As a business owner, carefully-crafting your web content can take some serious effort. In between running your business and putting out fires, you get to come up with the reasons why do what you do and how you do it. You get to explain how your products are services are useful to potential customers and why they should pay for them.

Easy enough, right? Not really.

But it’s not impossible.

Though professional web content and copywriting should be left to the professionals, with a little thought and some polished human-speak, you too can pull it off!

Let’s look at 7 of top tips on how to improve your commercial content build your business by speaking the language of your customers:

For Websites:

  • Be Human: Listen to your customers.

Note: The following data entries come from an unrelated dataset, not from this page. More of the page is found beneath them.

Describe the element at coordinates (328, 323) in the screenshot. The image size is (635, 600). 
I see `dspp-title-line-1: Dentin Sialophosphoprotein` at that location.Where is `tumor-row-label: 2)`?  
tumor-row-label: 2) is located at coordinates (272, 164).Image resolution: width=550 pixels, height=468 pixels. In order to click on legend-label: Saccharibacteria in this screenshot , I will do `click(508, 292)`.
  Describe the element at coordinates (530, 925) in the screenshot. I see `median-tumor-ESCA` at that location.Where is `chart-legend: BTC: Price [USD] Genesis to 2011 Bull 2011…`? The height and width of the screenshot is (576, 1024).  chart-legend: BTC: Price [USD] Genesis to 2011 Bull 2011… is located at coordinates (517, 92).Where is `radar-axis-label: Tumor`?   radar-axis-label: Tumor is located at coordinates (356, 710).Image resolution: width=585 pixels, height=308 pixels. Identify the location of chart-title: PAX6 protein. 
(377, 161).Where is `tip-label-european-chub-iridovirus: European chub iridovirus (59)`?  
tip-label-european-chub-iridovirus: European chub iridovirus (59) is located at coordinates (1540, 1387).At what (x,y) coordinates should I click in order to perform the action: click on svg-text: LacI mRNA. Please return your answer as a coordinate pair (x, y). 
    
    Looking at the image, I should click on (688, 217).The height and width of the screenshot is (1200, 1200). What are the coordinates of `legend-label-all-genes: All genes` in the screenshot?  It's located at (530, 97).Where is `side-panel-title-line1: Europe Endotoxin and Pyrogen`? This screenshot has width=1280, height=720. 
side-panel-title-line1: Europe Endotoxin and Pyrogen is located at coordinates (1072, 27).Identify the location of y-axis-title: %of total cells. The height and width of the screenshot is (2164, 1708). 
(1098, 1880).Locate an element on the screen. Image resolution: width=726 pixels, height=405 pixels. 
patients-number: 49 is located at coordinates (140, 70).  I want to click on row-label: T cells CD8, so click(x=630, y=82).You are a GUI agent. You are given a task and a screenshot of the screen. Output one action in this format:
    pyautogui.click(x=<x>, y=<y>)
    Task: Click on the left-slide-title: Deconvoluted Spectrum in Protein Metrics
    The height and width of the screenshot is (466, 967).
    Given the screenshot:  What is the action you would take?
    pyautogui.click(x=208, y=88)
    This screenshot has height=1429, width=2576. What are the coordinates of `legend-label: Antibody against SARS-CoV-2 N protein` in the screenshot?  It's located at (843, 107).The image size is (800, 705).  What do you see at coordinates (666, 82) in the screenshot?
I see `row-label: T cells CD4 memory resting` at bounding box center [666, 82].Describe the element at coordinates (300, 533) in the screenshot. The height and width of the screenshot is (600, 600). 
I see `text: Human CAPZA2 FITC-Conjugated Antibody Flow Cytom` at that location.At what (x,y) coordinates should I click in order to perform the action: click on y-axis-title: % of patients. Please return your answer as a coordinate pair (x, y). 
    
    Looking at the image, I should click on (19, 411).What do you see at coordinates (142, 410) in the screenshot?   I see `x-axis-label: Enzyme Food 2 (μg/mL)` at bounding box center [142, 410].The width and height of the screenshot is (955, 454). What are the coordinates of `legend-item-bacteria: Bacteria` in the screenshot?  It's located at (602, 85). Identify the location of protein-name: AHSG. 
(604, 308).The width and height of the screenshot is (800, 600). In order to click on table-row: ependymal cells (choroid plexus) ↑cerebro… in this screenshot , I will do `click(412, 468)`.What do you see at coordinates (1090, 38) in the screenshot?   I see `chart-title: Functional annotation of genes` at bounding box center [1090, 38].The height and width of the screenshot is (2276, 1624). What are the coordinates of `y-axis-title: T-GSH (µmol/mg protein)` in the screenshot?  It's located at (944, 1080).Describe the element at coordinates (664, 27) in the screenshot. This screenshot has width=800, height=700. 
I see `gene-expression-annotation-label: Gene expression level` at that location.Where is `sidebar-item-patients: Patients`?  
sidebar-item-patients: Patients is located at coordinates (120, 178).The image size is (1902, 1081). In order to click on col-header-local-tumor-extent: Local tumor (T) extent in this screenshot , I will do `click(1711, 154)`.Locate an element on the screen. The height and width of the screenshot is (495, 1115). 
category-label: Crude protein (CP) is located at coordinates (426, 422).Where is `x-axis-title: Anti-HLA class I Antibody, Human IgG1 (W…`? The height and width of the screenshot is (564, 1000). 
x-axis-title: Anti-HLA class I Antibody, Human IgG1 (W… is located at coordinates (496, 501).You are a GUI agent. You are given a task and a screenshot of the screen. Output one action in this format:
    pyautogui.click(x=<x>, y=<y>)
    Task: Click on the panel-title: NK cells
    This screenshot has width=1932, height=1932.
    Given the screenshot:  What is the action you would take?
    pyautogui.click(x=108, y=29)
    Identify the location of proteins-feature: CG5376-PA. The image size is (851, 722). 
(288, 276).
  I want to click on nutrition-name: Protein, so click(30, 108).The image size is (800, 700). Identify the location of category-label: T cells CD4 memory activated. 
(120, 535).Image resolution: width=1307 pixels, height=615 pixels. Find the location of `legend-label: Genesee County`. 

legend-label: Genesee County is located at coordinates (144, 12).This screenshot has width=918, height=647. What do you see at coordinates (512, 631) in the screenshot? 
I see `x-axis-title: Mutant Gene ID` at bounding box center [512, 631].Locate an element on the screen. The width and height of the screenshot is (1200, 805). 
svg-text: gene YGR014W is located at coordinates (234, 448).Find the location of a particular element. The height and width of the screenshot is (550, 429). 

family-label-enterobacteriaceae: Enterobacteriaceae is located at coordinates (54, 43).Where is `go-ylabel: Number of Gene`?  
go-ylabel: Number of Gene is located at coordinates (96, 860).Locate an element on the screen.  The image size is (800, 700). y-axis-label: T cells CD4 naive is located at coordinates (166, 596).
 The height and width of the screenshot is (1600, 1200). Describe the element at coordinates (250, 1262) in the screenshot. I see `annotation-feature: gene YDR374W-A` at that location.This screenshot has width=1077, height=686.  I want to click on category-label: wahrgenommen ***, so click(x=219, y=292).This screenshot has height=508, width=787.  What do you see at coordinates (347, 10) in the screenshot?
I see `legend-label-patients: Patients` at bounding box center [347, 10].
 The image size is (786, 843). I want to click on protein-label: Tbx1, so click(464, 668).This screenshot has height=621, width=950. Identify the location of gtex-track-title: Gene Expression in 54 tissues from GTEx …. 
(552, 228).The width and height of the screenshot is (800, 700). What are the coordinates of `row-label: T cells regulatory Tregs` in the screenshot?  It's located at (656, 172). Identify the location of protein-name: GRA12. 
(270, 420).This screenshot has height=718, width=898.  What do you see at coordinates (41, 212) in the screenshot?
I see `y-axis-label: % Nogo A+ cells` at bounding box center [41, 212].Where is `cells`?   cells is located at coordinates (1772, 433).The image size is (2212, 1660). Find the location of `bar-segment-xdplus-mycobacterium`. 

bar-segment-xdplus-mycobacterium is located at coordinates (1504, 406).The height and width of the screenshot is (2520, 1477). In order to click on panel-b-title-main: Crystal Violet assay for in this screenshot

Relate to their needs and concerns and show them you have the tools to solve them. Make your language easy to digest and easy to follow, and don’t hide what you’re offering or what you’re going to cost.
  • Be Specific: Show your customers the VALUE of working with you. Eliminate the fluff and show them the precise ways you can help them through your written content. Don’t say you’re “exceptional” list the reasons why.
  • Use Small Paragraphs & Writing Devices: Blocks of text give people headaches. Use devices like bullets, one-to-two sentence paragraphs, and lists to break up the “work” and help them see the benefits as they skim.

For Emails:

  • Hit a Homerun with Your Headline: Your headline leads users to do one of two things: read the rest of your email or send it to the trash. Too long, the email loses its power of persuasion. Too vague, no one knows what they’re in for, and they don’t trust it. Into the bin. Use 10 words or less in your email and make a promise you can deliver on as soon as they click “open.”

For Blogs:

  • Be Casual: According to the AP Style Guide and Chicago MLA formats, there are certain things you can and can’t do when writing. Blogs walk a different path. Experiment. Be informative but casual. Try out ways of writing that feel natural to you and your audience. They’ll appreciate it.
  • Make It Bite Sized: The attention span of the average Internet reader is approximately 6 seconds. Like websites, you have to use various writing devices and very short snippets of text to deliver your point and entice your user. The difference is blogs can use that casual language we all love.

For Social Media

  • Speak the Same Language: Twitter, Instagram, Facebook – each one of these massive social platforms uses their own language when conveying their content. Be sure you speak that language clearly and concisely. Use emojis, abbreviations, memes, and even acronyms to stay on message and tone.

Whatever industry you’re in, knowing how to communicate, and well, can only help you to delight your customers, alleviate their concerns, and build a stable relationship. And that can – and often does – translate in repeat profitable business for YEARS to come.